With an offer too good to refuse, they move to Los Angeles and get to work. Things go swimmingly until that Bolivian drug lord discovers he was conned out of his $10 million. Vowing revenge, he offers $20 million to whoever kills Bob and Klaus. Some of the world’s best assassins descend on Hollywood, and before you can say “It’s an honor just to be nominated,” the weirdness level reaches apocalyptic heights.
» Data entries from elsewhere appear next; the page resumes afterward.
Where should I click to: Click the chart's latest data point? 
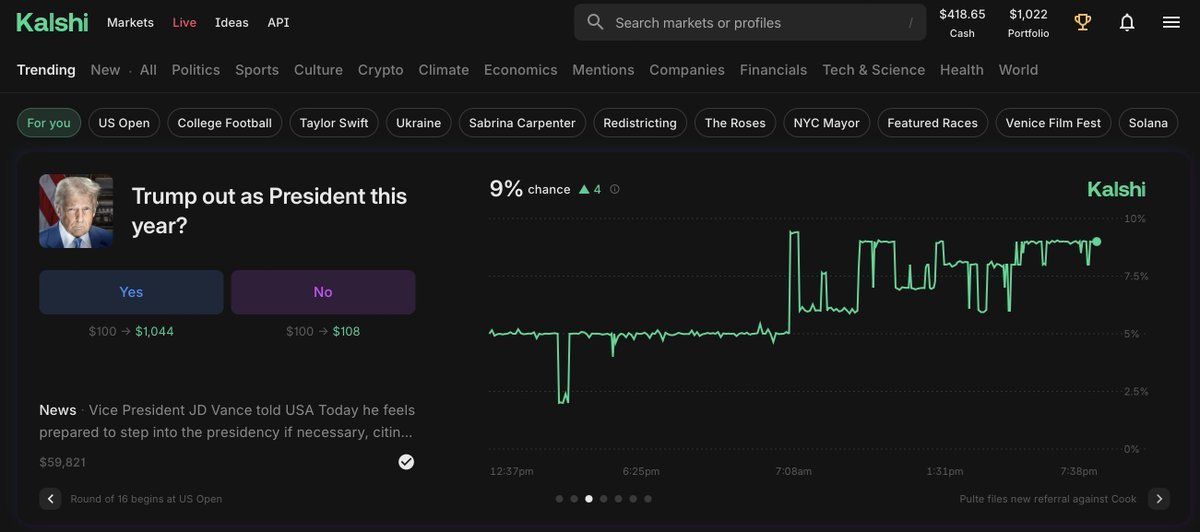1096,241
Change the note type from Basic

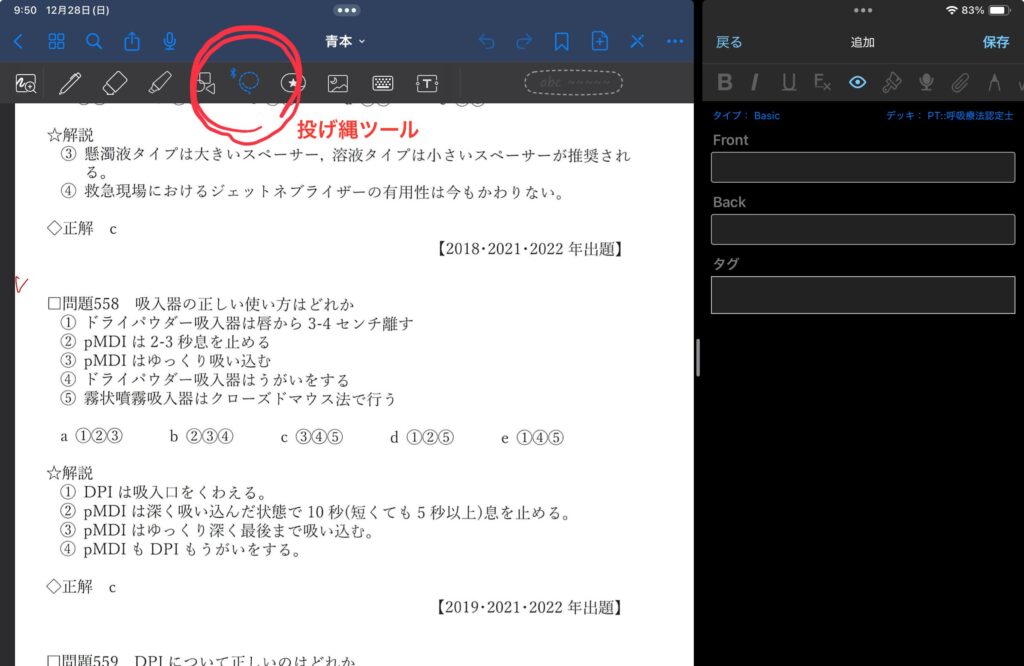pyautogui.click(x=746, y=116)
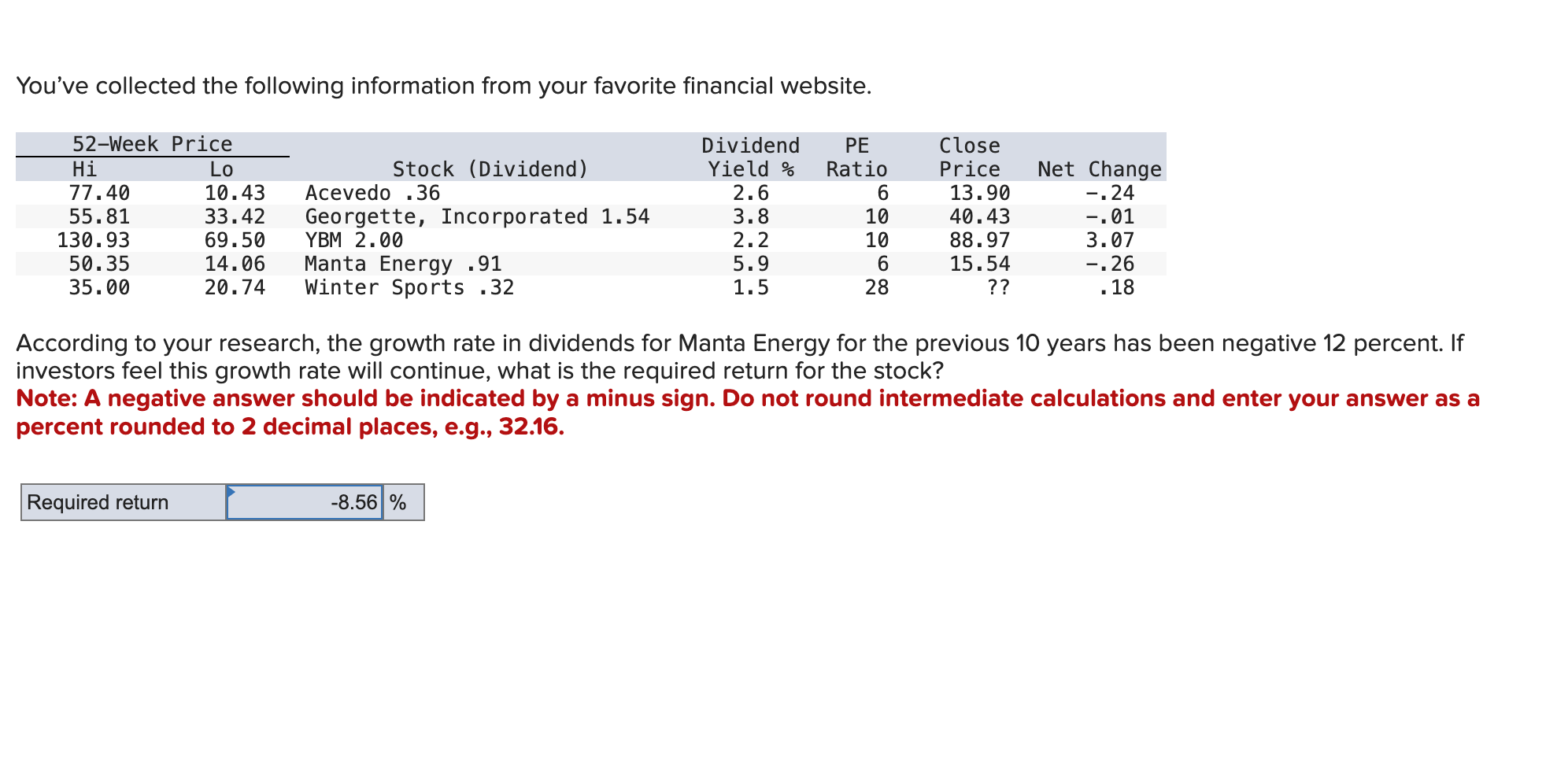Screen dimensions: 1568x784
Task: Select the Manta Energy row
Action: pos(403,264)
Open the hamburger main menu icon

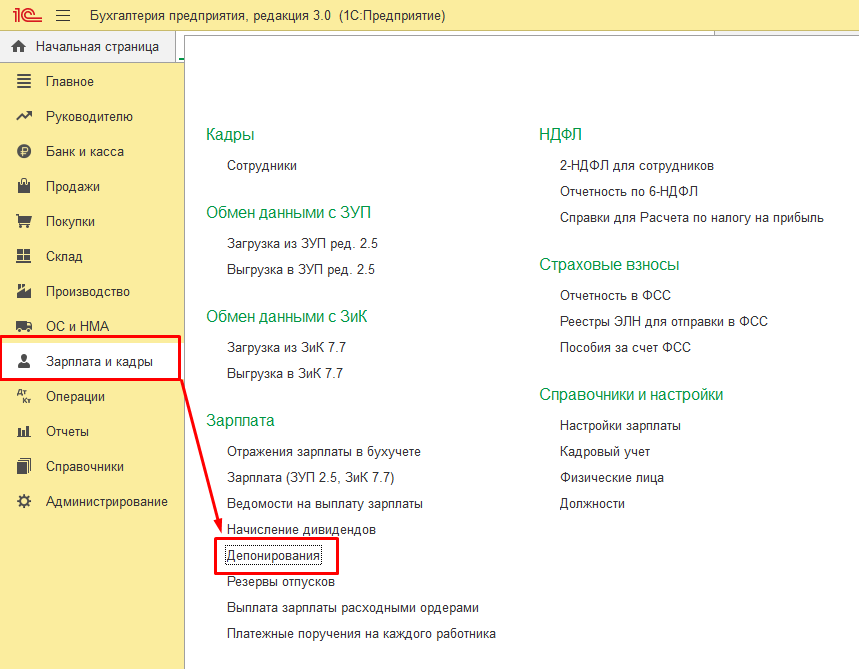[63, 16]
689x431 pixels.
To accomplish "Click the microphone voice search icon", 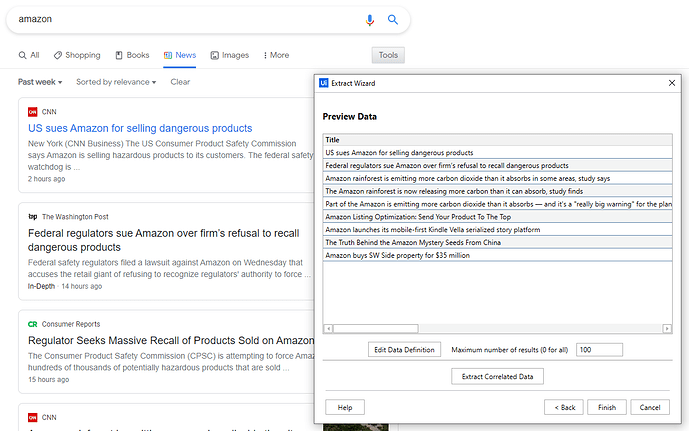I will tap(370, 20).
It’s a battle pitting the Far Right against the Far Left with Bob stuck in the middle and subjected to some serious post-9/11 thinking.
Bill Fitzhugh, born and raised in Jackson, Mississippi, writes satiric crime novels, comic mysteries, and a weekly show for the Deep Tracks channel of SiriusXM Satellite Radio. His debut novel, Pest Control, was named one of Amazon’s Top 50 Mysteries in 1997, and Fender Benders won the Lefty Award for Best Humorous Novel of 2001. Cross Dressing was nominated for the Barry Award and the Salt Lake County Library System’s Reader’s Choice Award, and it won the Mississippi Library Association’s 2002 Best Fiction Award.
Tom Weiner, a dialogue director and voice artist best known for his roles in video games and television shows such as Buffy the Vampire Slayer and Transformers, is the winner of eight Earphones Awards and Audie Award finalist. He is a former member of the Oregon Shakespeare Festival.